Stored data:
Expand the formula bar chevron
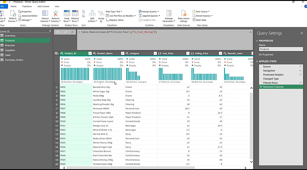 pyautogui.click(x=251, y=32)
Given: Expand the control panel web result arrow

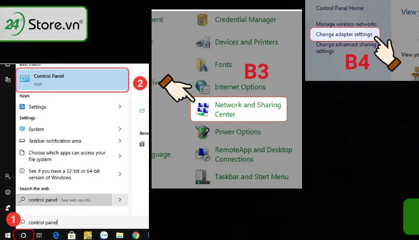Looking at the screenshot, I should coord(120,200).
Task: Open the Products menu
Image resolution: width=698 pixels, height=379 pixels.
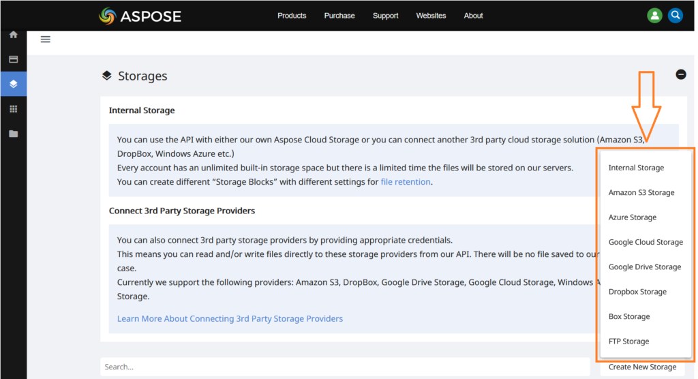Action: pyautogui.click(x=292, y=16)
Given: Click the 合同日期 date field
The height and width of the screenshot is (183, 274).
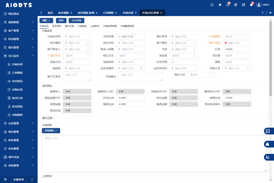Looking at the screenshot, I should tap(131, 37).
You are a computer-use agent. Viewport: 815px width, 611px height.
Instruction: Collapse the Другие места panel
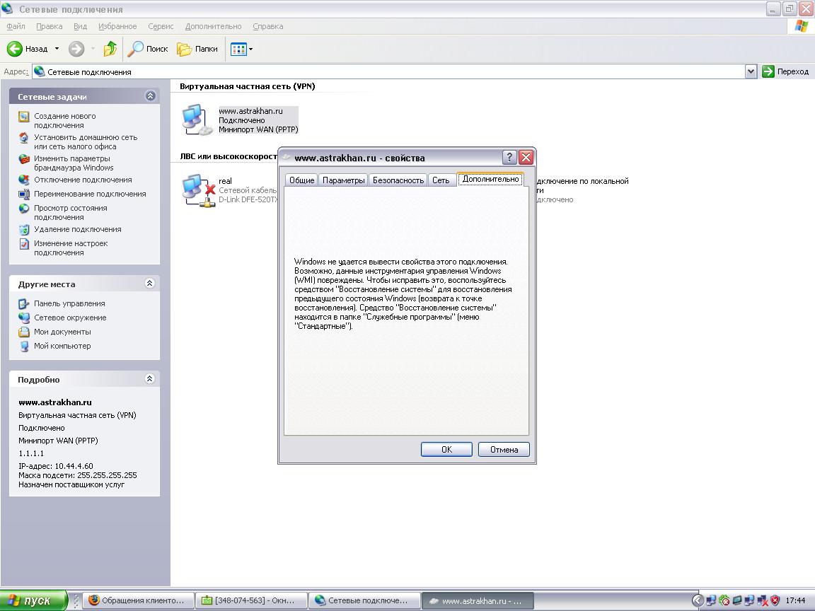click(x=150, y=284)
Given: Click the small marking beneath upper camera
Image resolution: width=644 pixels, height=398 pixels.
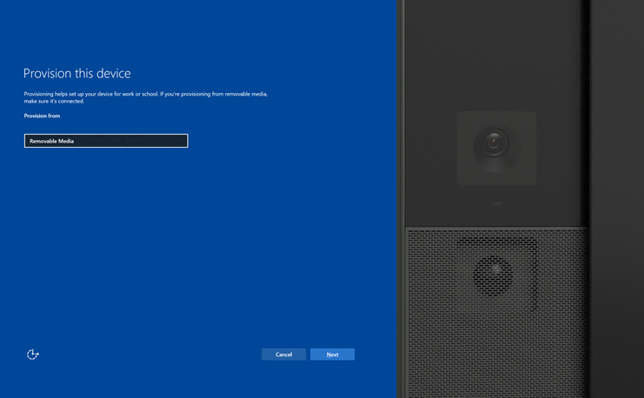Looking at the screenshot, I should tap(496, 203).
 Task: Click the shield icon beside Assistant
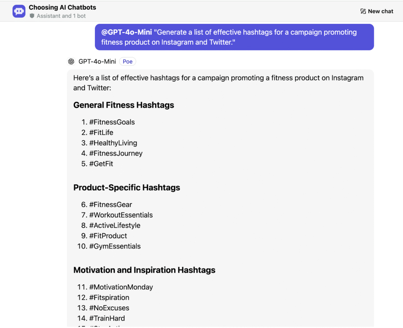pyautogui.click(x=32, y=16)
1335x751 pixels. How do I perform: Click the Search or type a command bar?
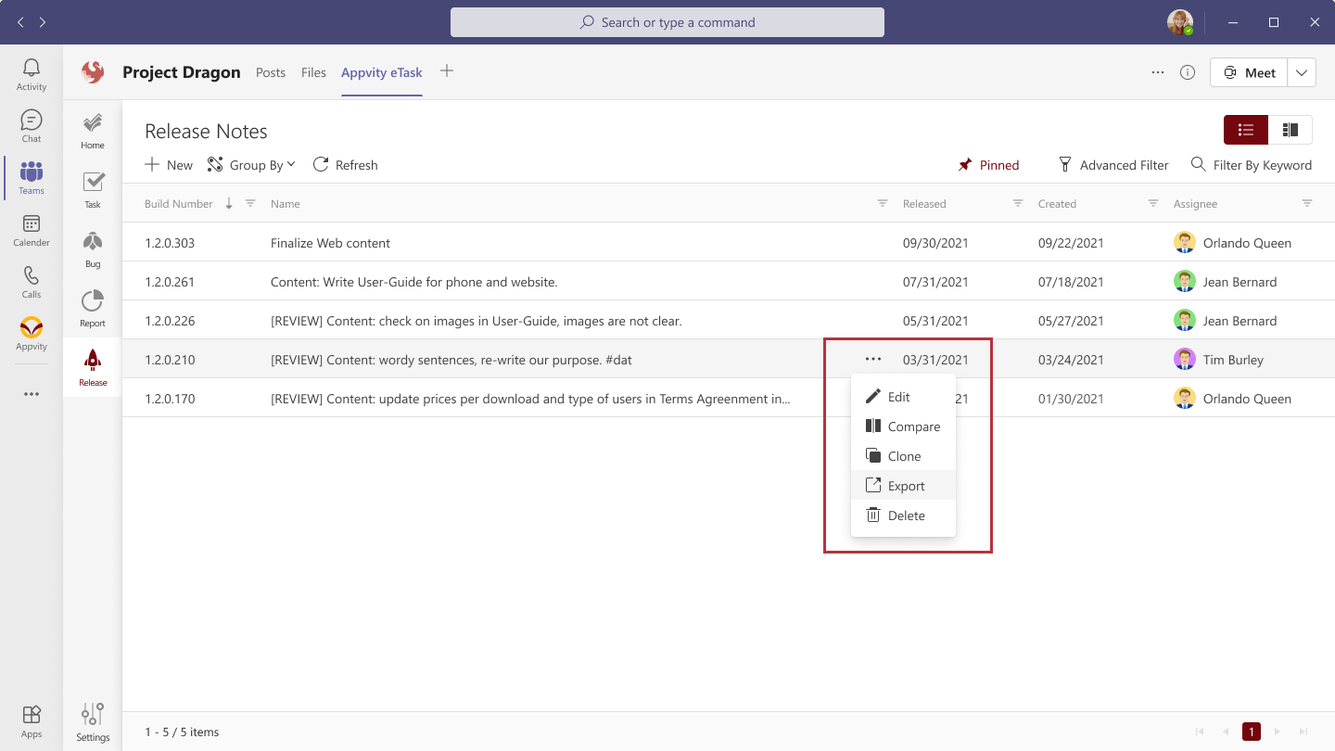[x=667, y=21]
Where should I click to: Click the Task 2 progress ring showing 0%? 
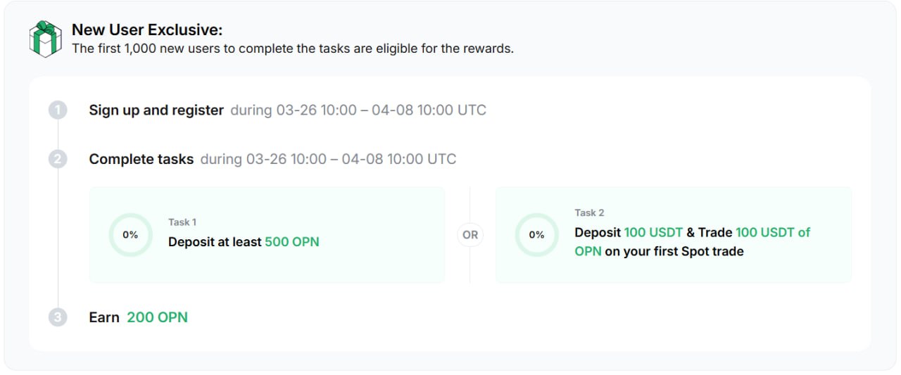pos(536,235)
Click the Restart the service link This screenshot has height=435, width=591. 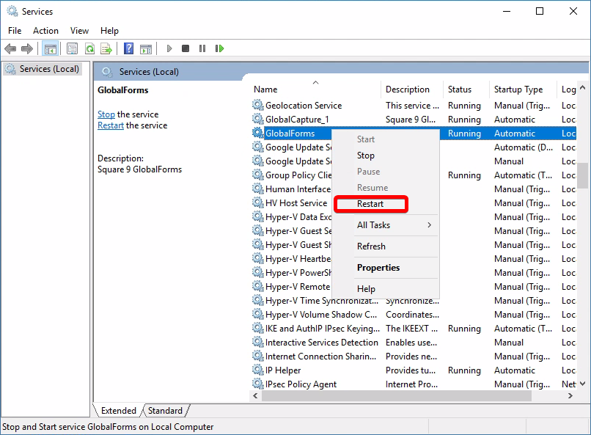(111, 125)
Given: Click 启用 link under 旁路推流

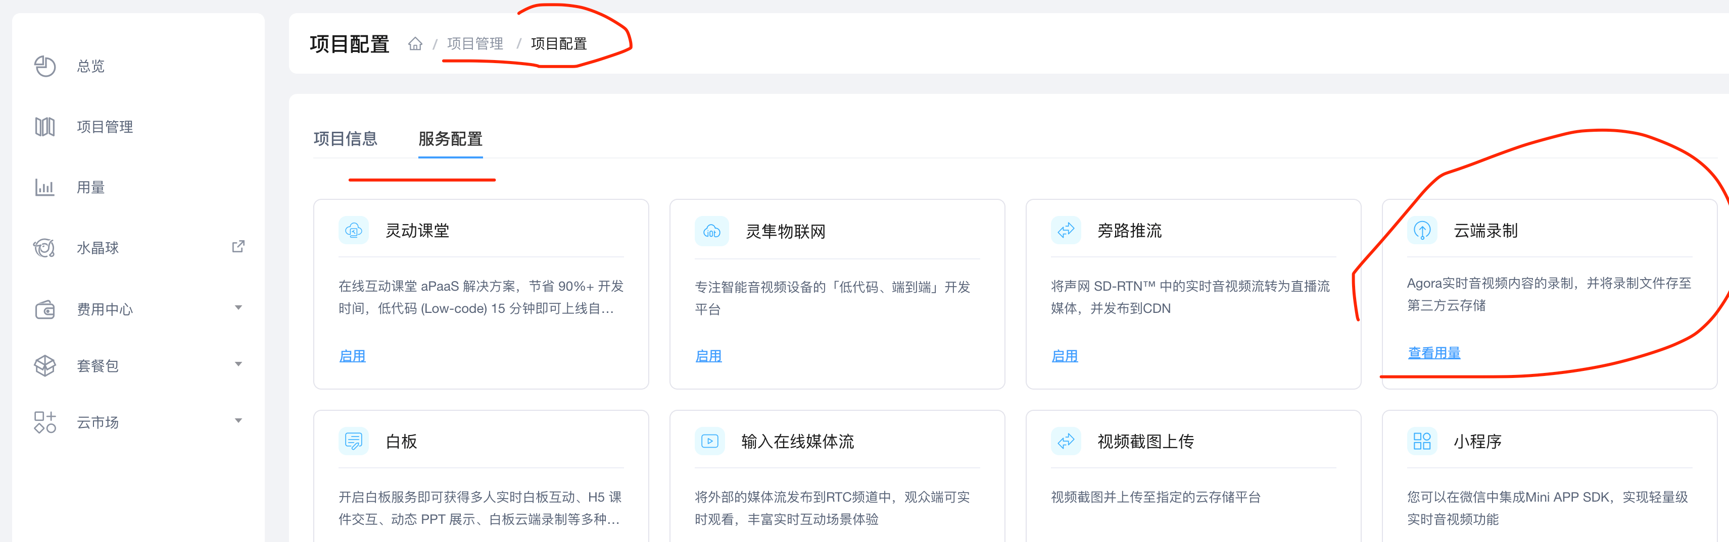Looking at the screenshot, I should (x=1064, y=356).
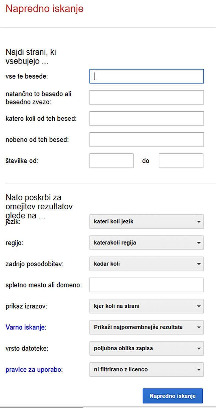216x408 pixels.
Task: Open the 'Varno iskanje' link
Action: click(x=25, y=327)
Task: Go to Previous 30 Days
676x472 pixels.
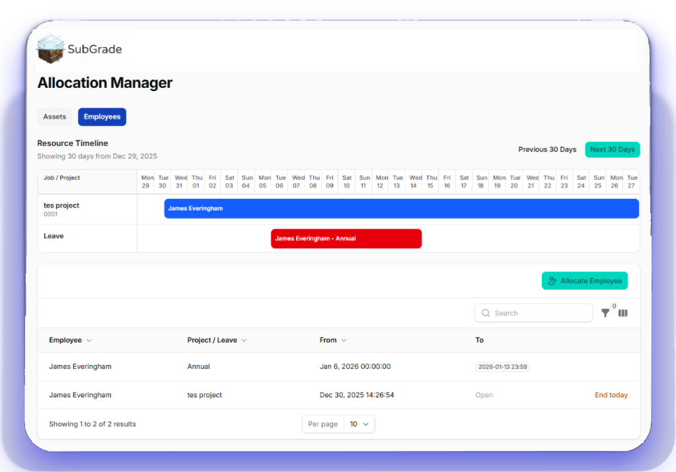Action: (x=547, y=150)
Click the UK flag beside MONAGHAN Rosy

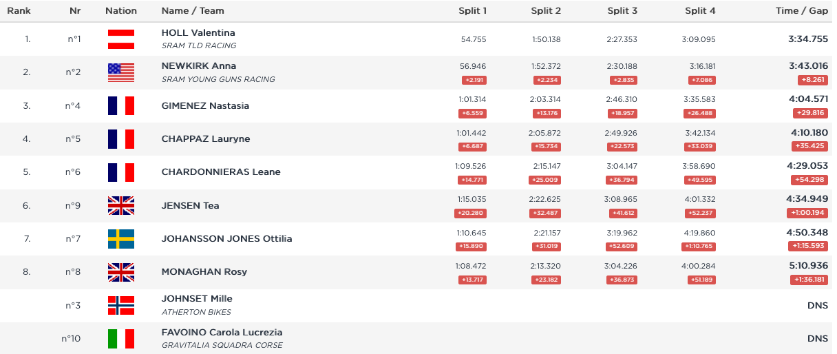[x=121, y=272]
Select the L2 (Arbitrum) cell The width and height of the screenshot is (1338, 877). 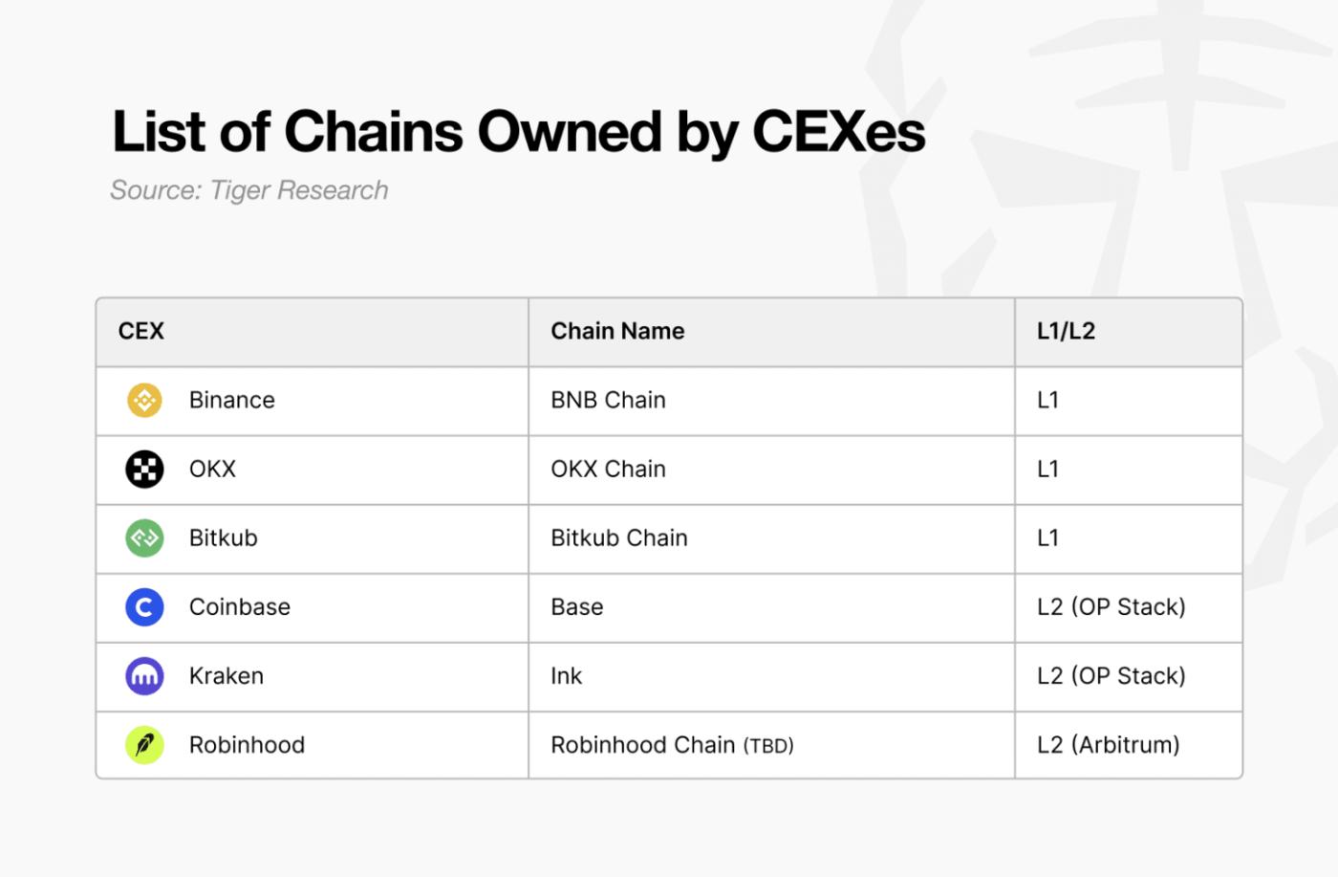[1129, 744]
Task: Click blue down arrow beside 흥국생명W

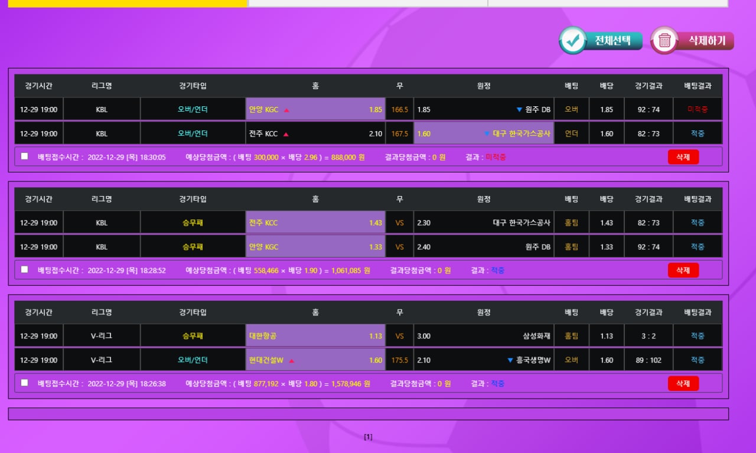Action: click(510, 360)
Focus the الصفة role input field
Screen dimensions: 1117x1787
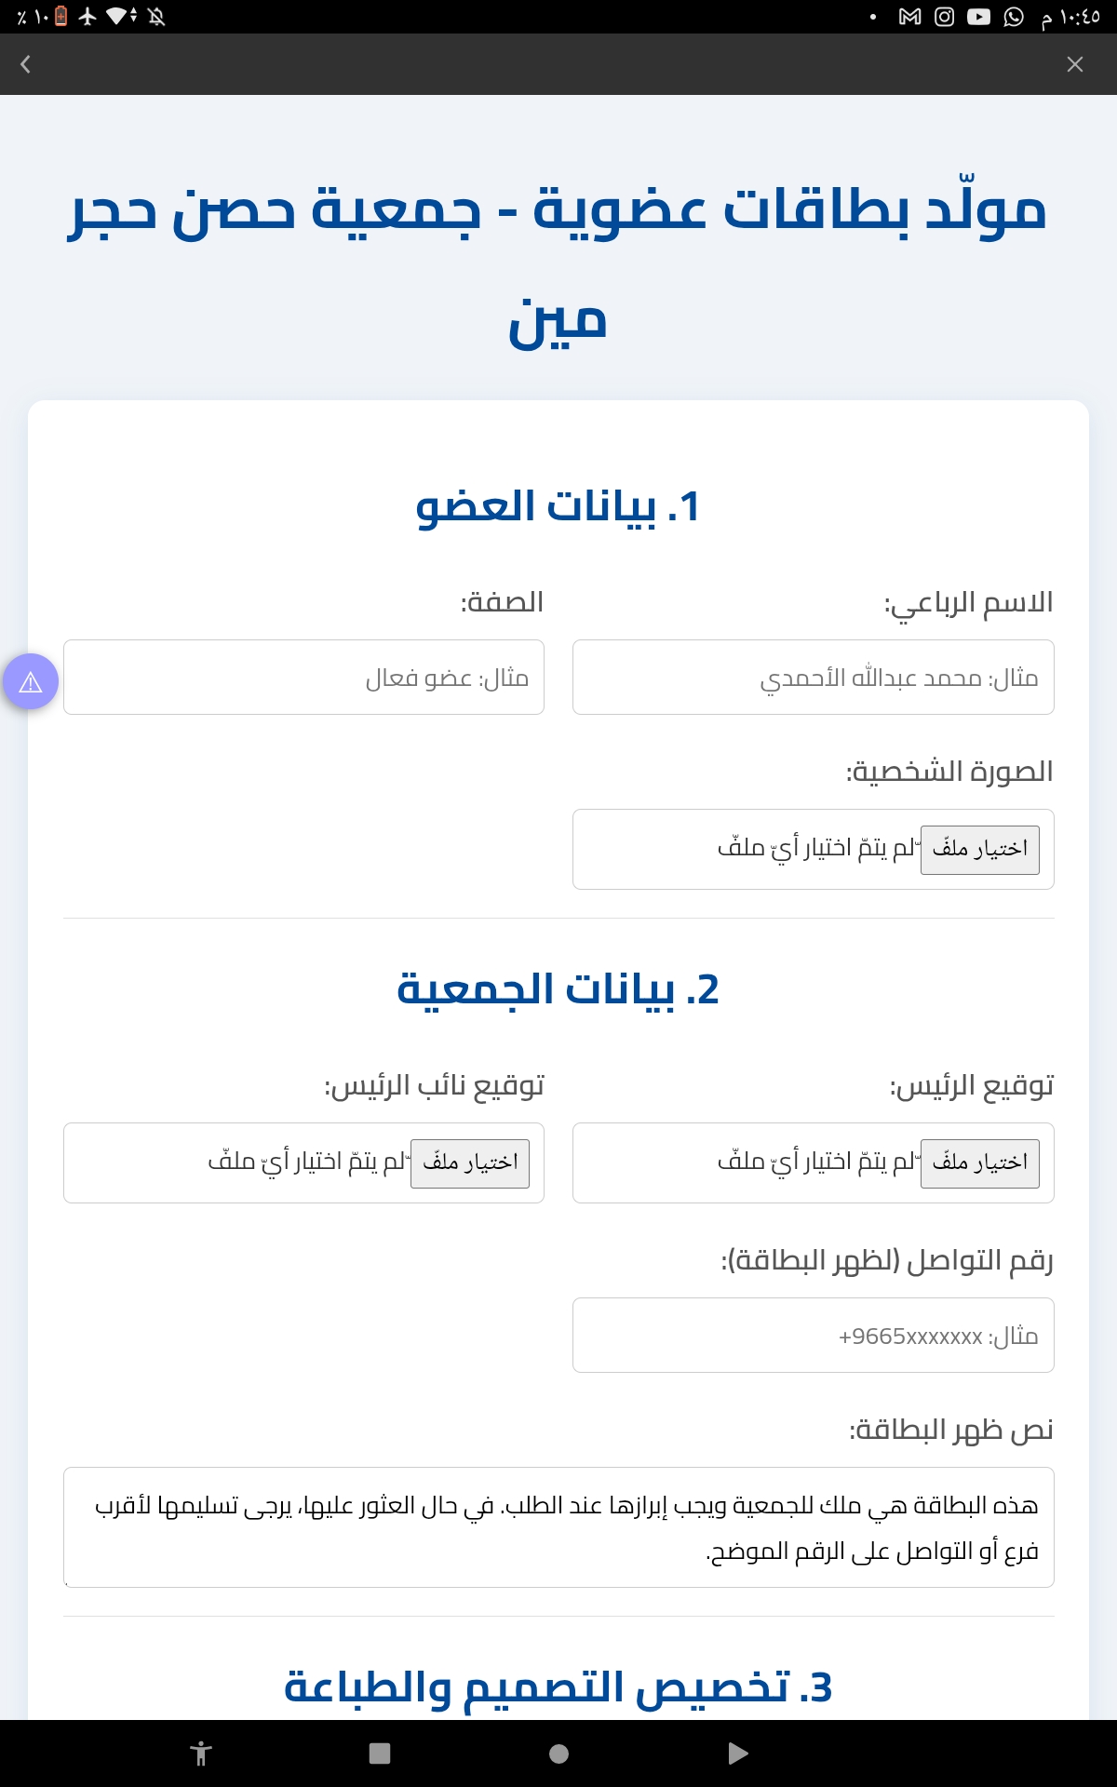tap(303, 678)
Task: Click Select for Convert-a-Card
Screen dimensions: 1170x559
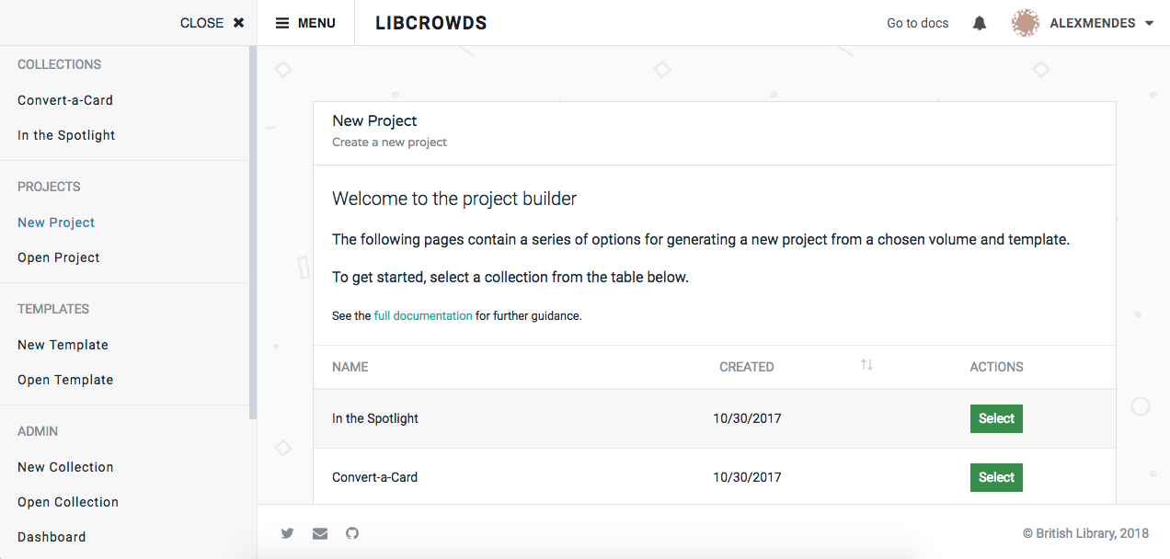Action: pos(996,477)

» Work to be completed
Pictures stay out of this copy. Retype exactly the lines from the one with "Task: Click Select for Convert-a-Card" through the last line of the data, both ends included, and nothing more.

» Task result
Task: Click Select for Convert-a-Card
Screen dimensions: 1170x559
Action: pos(996,477)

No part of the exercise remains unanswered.